My family and a lot of my 'friends' sided with him. They couldn't see what I was complaining about. He is now estranged from our only child and heading for his second divorce. I wonder is her associates think she's given up too easily. Some people (the selfish ones) shouldn't get married.

HipsterMum · 17/06/2022 16:29

stressedsloth · 17/06/2022 16:21

I'm separating. Things went south with my husbands mental health 4 years ago. I've worked at it for 4 years and I'm so exhausted it's taking away my ability to be a good mum. My feelings towards him suddenly changed. I'm so mentally abused and exhausted from him that I'm done. I can't do it anymore.

In the beginning he was going to be amicable but now he's turned which was expected so I've told him to leave immediately and I have an appointment with a solicitor.

It's going to be tough on the kids and me but how I put up with the mental torture for 4 years I have no idea. Im almost broken so it's now or never.

I am sorry you are going through that and I think you are doing the absolute best thing for your children in a long term. I can only imagine how difficult it must have been to support someone for so long and to put yourself last. Thank you for your honesty and wishing you all the best!

OP posts:
Port1aCastis · 17/06/2022 16:29

I'm divorced because I left the bastard, I couldn't work at anything when he broke my arm and several ribs.
I don't think blanket statements about marriage breaking up are very kind because nobody really knows what goes on in a marriage except for the 2 people involved.

MarianosOnHisWay · 17/06/2022 16:29

ReneBumsWombats · 17/06/2022 16:20

"I've been married for 45 miserable years and I don't see why anyone else should get out of it!"

It’s like people in America who don’t think student debt should be cancelled because they had to pay all theirs off 🙄

Thisisworsethananticpated · 17/06/2022 16:32

I think marriage is somewhat overrated

this rather heteronormative idea that this ONE
person is a mate for life from 20s to death

and the mess and legal shit when it ends

maybe back in the days of yore it had a bigger role as women basically didn’t work in the
same way (well they worked but we’re not paid)

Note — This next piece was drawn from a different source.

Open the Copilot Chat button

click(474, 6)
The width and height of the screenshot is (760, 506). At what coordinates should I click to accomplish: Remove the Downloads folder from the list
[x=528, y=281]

but the rise in divorce and female emancipation can’t be a coincidence

and .. and I’d love a mate for life when I’m older
but it just might not happen

CaptSkippy · 17/06/2022 16:33

There are two reasons I think of, OP.

Either their relationships are much worse than you have an understanding of or you, yourself, are a complete doormat who lets her husband walk all over her for the sake of "staying together".

I think you know best which is the more likely scenario.

thesurrealist · 17/06/2022 16:33

I'm divorced. Few people really knew what went on in my marriage and yet it didn't stop others judging me for leaving.
It wasn't any one big thing - unless you count the continued low level abuse, the put downs, the stealing. Plus the other women. In the end it was just one more argument about something trivial and I'd had enough.
I stayed too long, I think, because I didn't want to be the one who gave up. In the end - best thing I did.